1 High Availability in GlassFish Server

This chapter describes the high availability features in Oracle GlassFish Server 3.1.2.

The following topics are addressed here:

Overview of High Availability
How GlassFish Server Provides High Availability
Recovering from Failures
More Information

Overview of High Availability

High availability applications and services provide their functionality continuously, regardless of hardware and software failures. To make such reliability possible, GlassFish Server provides mechanisms for maintaining application state data between clustered GlassFish Server instances. Application state data, such as HTTP session data, stateful EJB sessions, and dynamic cache information, is replicated in real time across server instances. If any one server instance goes down, the session state is available to the next failover server, resulting in minimum application downtime and enhanced transactional security.
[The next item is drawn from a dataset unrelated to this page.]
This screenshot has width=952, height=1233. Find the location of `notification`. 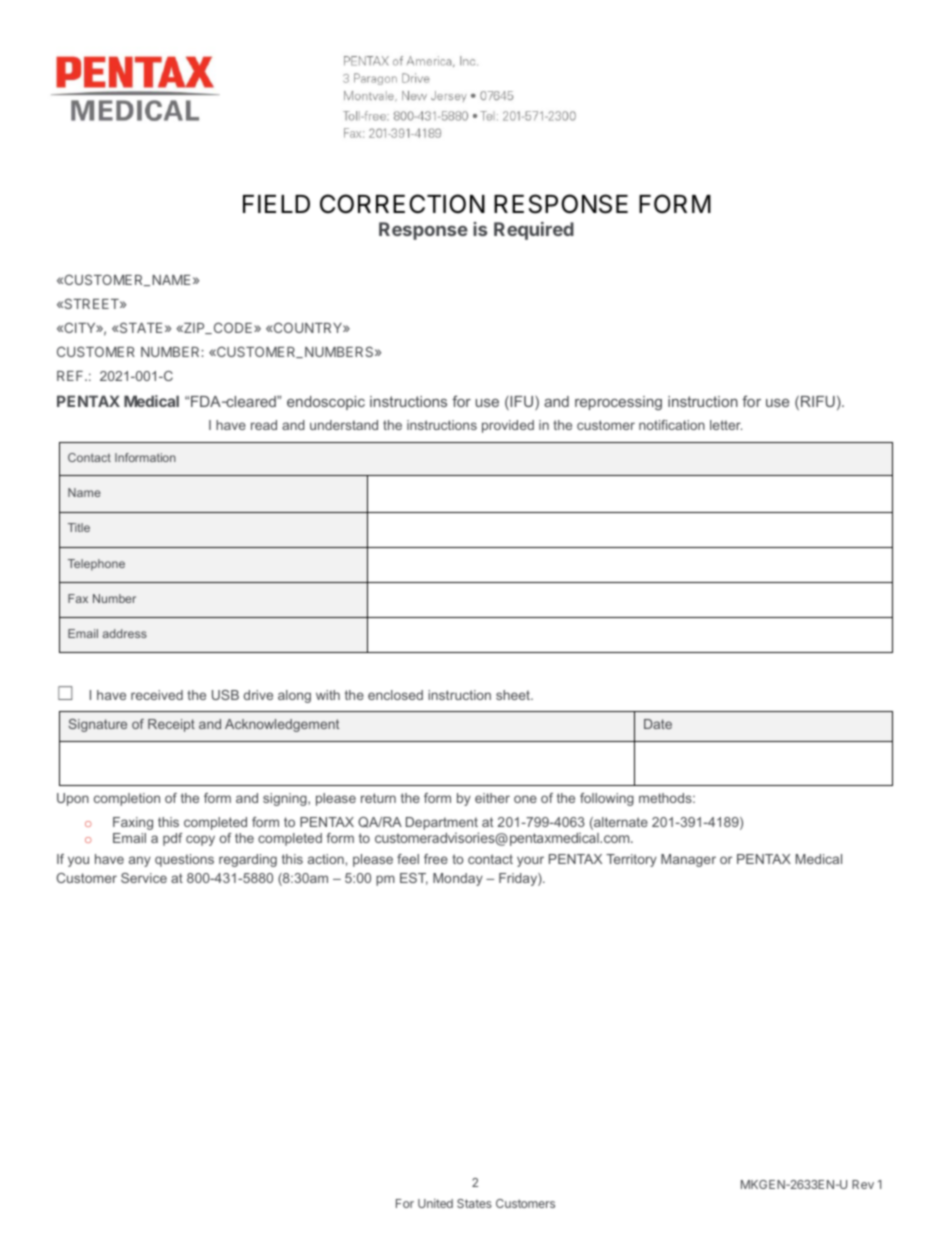

notification is located at coordinates (672, 425).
GlassFish Server provides the following high availability features:

HTTP Load Balancer Plug-in
High Availability Session Persistence
High Availability Java Message Service
RMI-IIOP Load Balancing and Failover

HTTP Load Balancer Plug-in

The HTTP Load Balancer Plug-in for Oracle GlassFish Server 3.1.2 accepts HTTP/HTTPS requests and forwards them to application server instances in a cluster. If an instance fails, becomes unavailable (due to network faults), or becomes unresponsive, the load balancer redirects requests to existing, available hosts. The load balancer can also recognize when a failed instance has recovered and redistribute the load accordingly. The Load Balancer Plug-in is compatible with the Oracle iPlanet Web Server, Oracle HTTP Server, Apache HTTP Server, and Microsoft Internet Information Server.
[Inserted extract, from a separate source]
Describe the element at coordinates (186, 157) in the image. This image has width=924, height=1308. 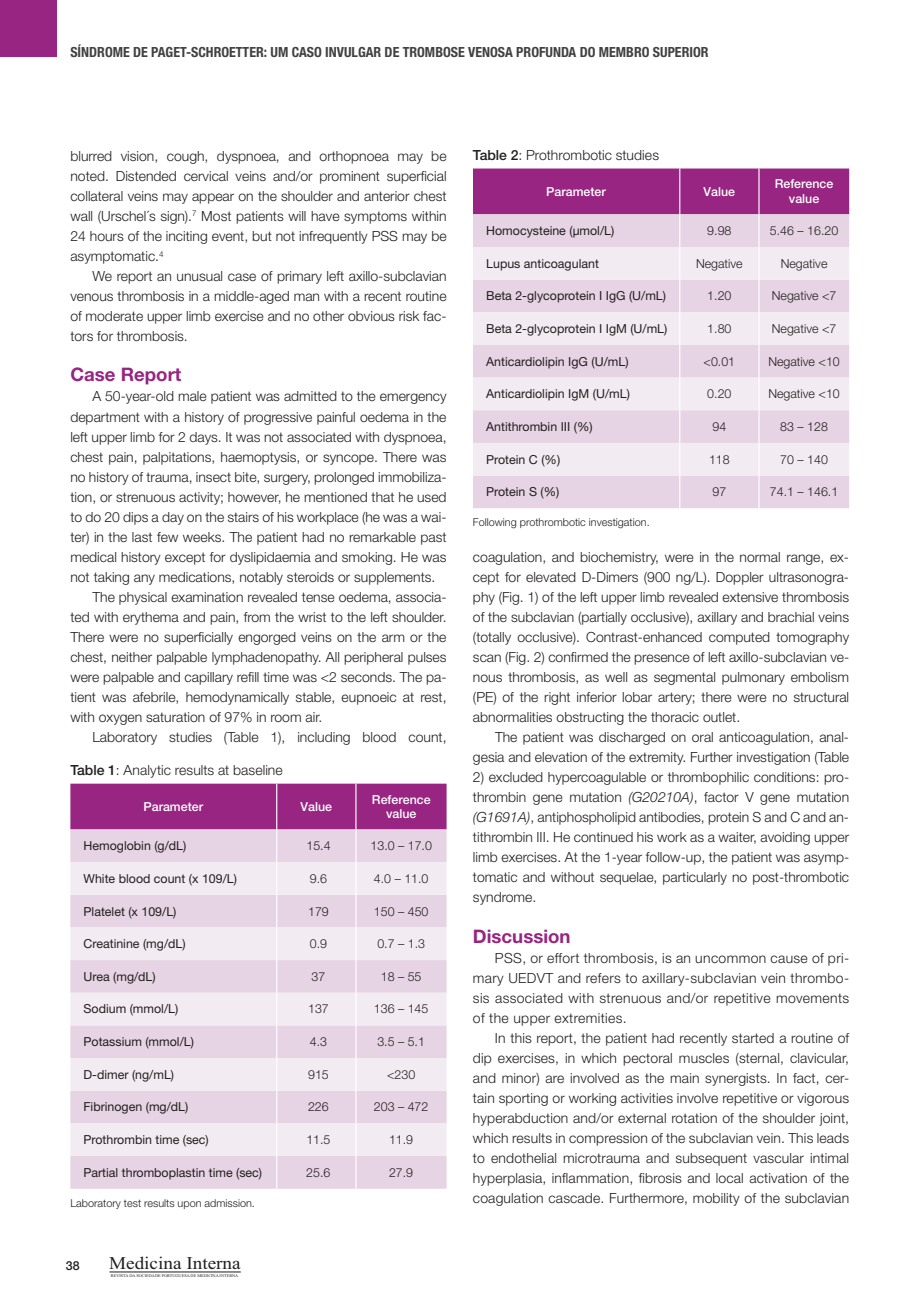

By distributing workload among multiple physical hosts, the load balancer increases overall system throughput. It also provides higher availability through failover of HTTP requests. For HTTP session information to persist, you must configure HTTP session persistence.

For simple, stateless applications a load-balanced cluster may be sufficient. However, for mission-critical applications with session state, use load balanced clusters with replicated persistence.

Server instances and clusters participating in load balancing have a homogenous environment. Usually that means that the server instances reference the same server configuration, can access the same physical resources, and have the same applications deployed to them. Homogeneity assures that before and after failures, the load balancer always distributes load evenly across the active instances in the cluster.

For information on configuring load balancing and failover for the HTTP Load Balancer Plug-in, see Configuring Web Servers for HTTP Load Balancing and Configuring HTTP Load Balancing.

High Availability Session Persistence

GlassFish Server provides high availability of HTTP requests and session data (both HTTP session data and stateful session bean data).

Java EE applications typically have significant amounts of session state data. A web shopping cart is the classic example of a session state. Also, an application can cache frequently-needed data in the session object. In fact, almost all applications with significant user interactions need to maintain session state. Both HTTP sessions and stateful session beans (SFSBs) have session state data.

Preserving session state across server failures can be important to end users. If the GlassFish Server instance hosting the user session experiences a failure, the session state can be recovered, and the session can continue without loss of information. High availability is implemented in GlassFish Server by means of in-memory session replication on GlassFish Server instances running in a cluster.

For more information about in-memory session replication in GlassFish Server, see How GlassFish Server Provides High Availability. For detailed instructions on configuring high availability session persistence, see Configuring High Availability Session Persistence and Failover.

High Availability Java Message Service

GlassFish Server supports the Java Message Service (JMS) API and JMS messaging through its built-in jmsra resource adapter communicating with GlassFish Server Message Queue as the JMS provider. This combination is often called the JMS Service.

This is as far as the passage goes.